Jeffrey LewisBlinding Satellites

The Pentagon often issues dire sounding warnings like :

  • “The Soviets have … at least one ground-based laser, also at Sary Shagan, that may have sufficient power to damage some unprotected satellites in near-earth orbits.”
  • “China already may possess the capability to damage, under specific conditions, optical sensors on satellites that are very vulnerable to damage by lasers.”

The Pentagon refuses to comment on the specifics. Typical is Maj. Gen. Franklin J. Blaisdel, who told reporters “As to the specifics of that, you know, we’re getting down into the weeds in the tactical side of that; I’d prefer not to do that.”

Well, let’s get in the weeds for a second.

The qualifications, especially in the reference to China, clearly indicate that DOD is talking about the vulnerability of satellites that use optical sensors to detect light. I know the Bush Administration isn’t big on science but that vulnerability is how the damn things work. As Allen Thomson has written of imaging satellites, their “very functioning depends on concentrating incident light on a small, sensitive detector.”

Consider an series of incidents in 1975 with missile warning satellites, which detect infrared light:

Infrared sensors on board an early warning satellite stationed over the Indian Ocean, which monitors Soviet ICBM silos, were illuminated Oct. 18 from sources in the western part of the USSR. The energy level was 10-1,000 times the intensity obtained from an ICBM launch or from natural sources such as a forest fire or volcano. Five such incidents have occurred since Oct. 18, and the strong radiation persisted for more than 4 hr. on at least one occasion. No permanent damage was experienced by the spacecraft sensors, so far as is known. …

However, on Nov. 17 and Nov. 18, two other USAF satellites in highly elliptical Molniya-type orbits also experienced similar incidents with their infrared horizon sensors while over the USSR.
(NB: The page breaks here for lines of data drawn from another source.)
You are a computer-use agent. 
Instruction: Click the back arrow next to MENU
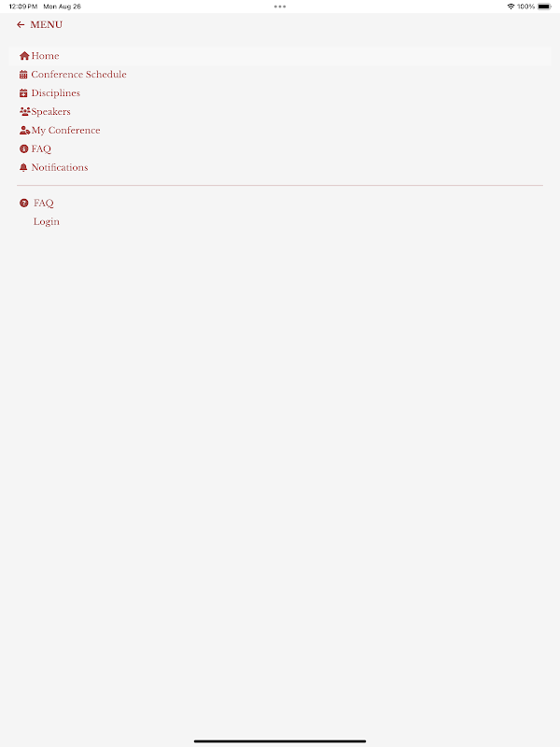pyautogui.click(x=21, y=25)
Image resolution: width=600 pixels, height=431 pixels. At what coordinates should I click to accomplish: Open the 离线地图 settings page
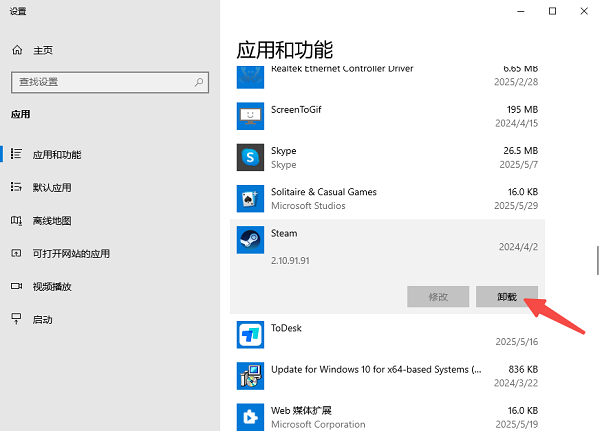pos(52,220)
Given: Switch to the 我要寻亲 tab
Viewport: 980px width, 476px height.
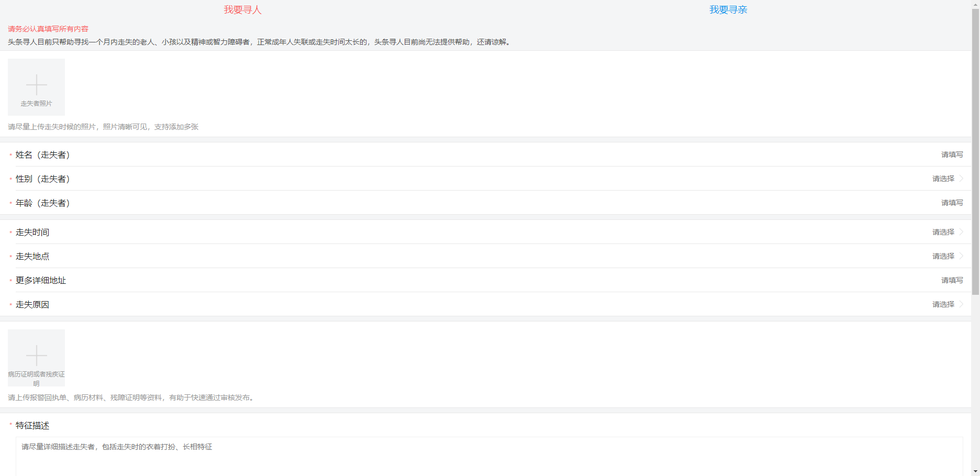Looking at the screenshot, I should point(728,10).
The initial judgment of many in the Department of Defense was that the Soviet Union was experimenting with lasers. Then, cooler heads prevailed:

In his first meeting with the press as Defense secretary, Donald H. Rumsfeld sought to discount earlier Defense Dept. reports that tended to support the view that the Soviets used laser devices to blind the U.S. satellites. … Shortly after the Rumsfeld meeting, background material from the Pentagon wasmade public that said the cause was believed related to breaks in gas pipelines in the USSR. [Emphasis mine.]

Gas fires may generate enough infrared light to temporarily blind satellites. Why? Because missile launches and other natural phenomena, which the satellites must be sensitive enough to detect, are 10-1,000 times less bright that these gas fires. The satellite has to be sensitive.
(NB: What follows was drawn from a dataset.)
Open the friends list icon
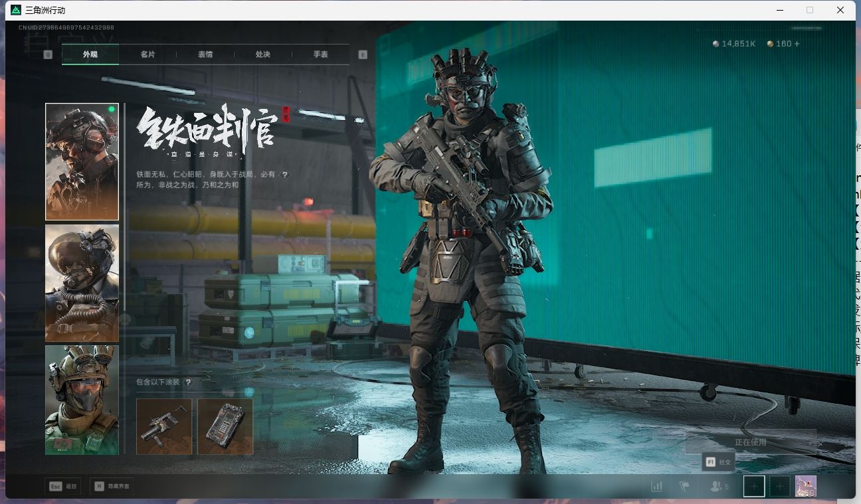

DOD is taking a trivial statement that is true (optical sensors are sensitive to light) and using it as a warrant for the claim, as summarized by one story, that “China appears to be sharpening its war fighting space skills.”

Calm down people.


“The Soviets have …” Department of Defense, Soviet Military Power 1990 (Washington, DC: Government Printing Office, September 1990) 61.

“China already may possess …” Department of Defense, Report to Congress Pursuant to the FY2000 National Defense Authorization Act, Annual Report On The Military Power Of The People¬ís Republic Of China, (Washington, DC: Government Printing Office, July 2003) 32.

“Infrared sensors on board …” Philip J. Klass, “Anti-Satellite Laser Use Suspected,” Aviation Week & Space Technology (December 8, 1975) 12.

“In his first meeting …” “DOD Continues Satellite Blinding Investigation,” Aviation Week & Space Technology (January 5, 1976) 18.